MOM reveals the number of workplace harassment cases

The spike in complaints is due to 'greater awareness', says minister

MOM reveals the number of workplace harassment cases

There were 13 reported cases of alleged workplace harassment in Singapore in 2019, according to the Ministry of Manpower (MOM).

This compares with the nine complaints received in 2018, and zero cases filed in 2017. This brings the total up to 22 reported cases over the past three years.

In the parliamentary response, Manpower Minister Josephine Teo attributed the jump in complaints to raised awareness.

“With greater awareness following the global #MeToo movement in late 2017, and TAFEP’s establishment of a help & resource centre for managing workplace harassment in 2019, we have seen more reports of workplace harassment where employers have been the subject of such complaints,” Teo said.

She added that employers had not properly followed up on allegations of workplace harassment. 

The Tripartite Alliance for Fair & Progressive Employment Practices (TAFEP) thus engaged them to educate and ensure they implemented measures in the guideline advisory for managing workplace harassment, including asking the employer to re-investigate complaints where necessary.

READ MORE: Is HR doing enough to keep work harassment-free?
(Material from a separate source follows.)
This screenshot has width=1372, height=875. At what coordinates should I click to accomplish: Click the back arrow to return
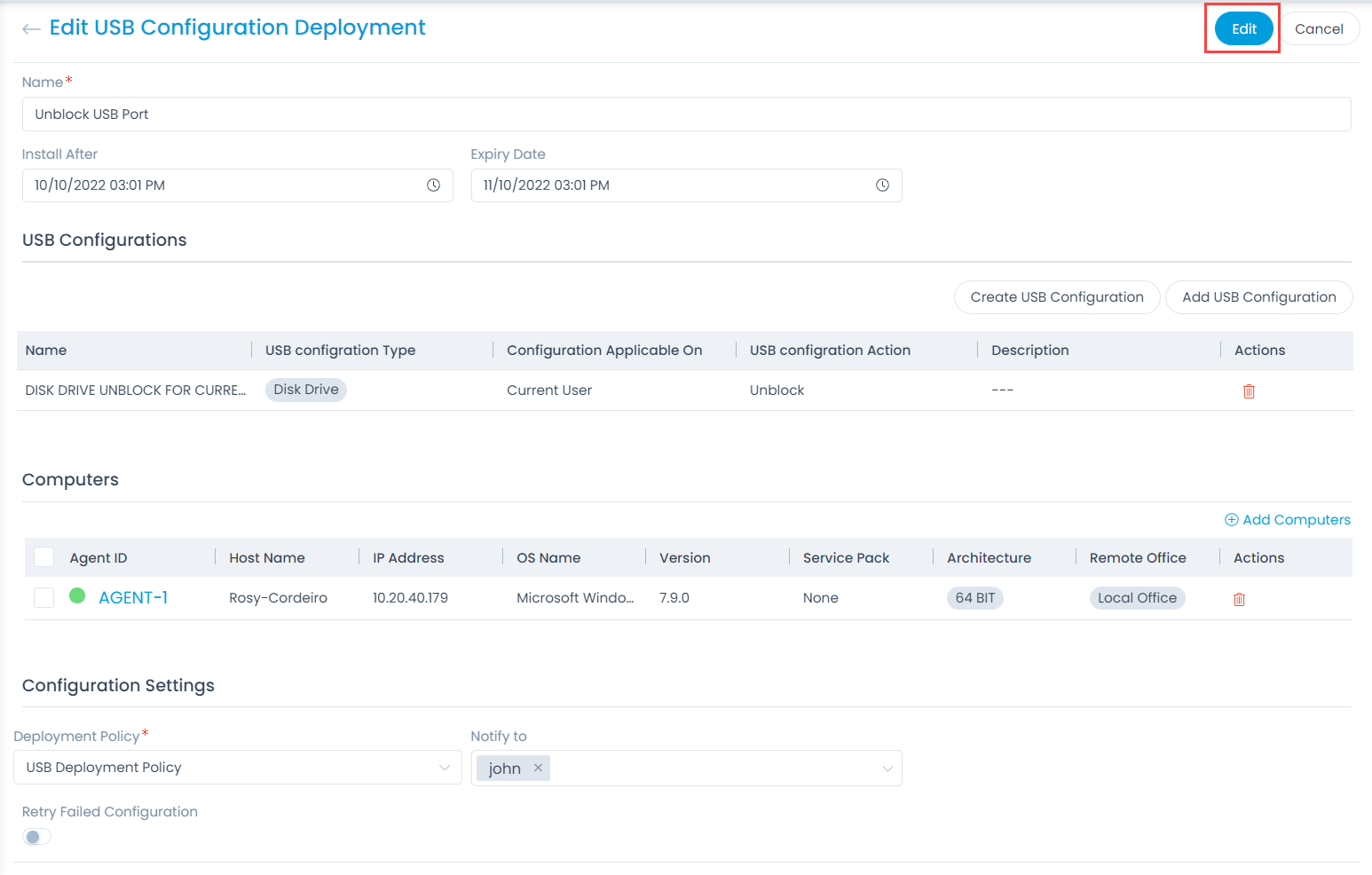31,28
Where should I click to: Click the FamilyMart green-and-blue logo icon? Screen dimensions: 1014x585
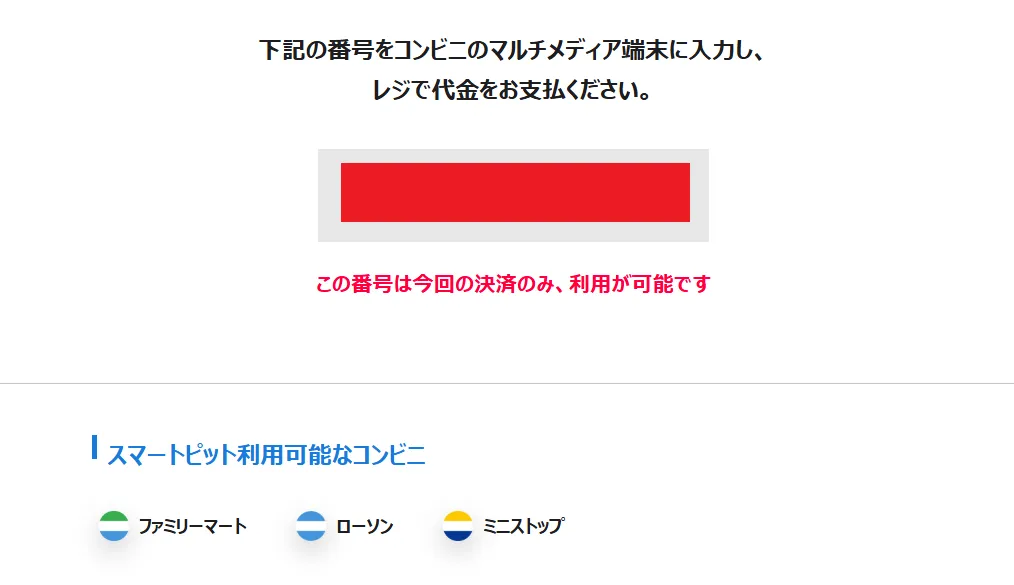pos(114,526)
“Specifically, in one of these 22 cases, as the employer was alleged to have verbally harassed the complainant, TAFEP additionally advised the employer to be more mindful of his behaviour and respectful when engaging his staff,” Teo said.

When asked whether MOM has a watchlist in place to monitor errant employers, the minister called the approach “impractical”.

She said that a watchlist allows MOM to monitor specific workforce metrics of employers suspected of errant behaviours to see if they have improved their employment practices. Issues abound in using the approach to stamp out workplace harassment.

“Workplace harassment complaints typically involve specific incidents and persons,” she said. “There are no clearly identifiable metrics to monitor. A watchlist approach is therefore impractical.

“Instead, MOM’s policy is to revoke the work pass privileges of egregious offenders, such as employers who fail to provide a safe environment for employees or refuse to improve their grievance handling processes. So far, we have not encountered a case of such severity.”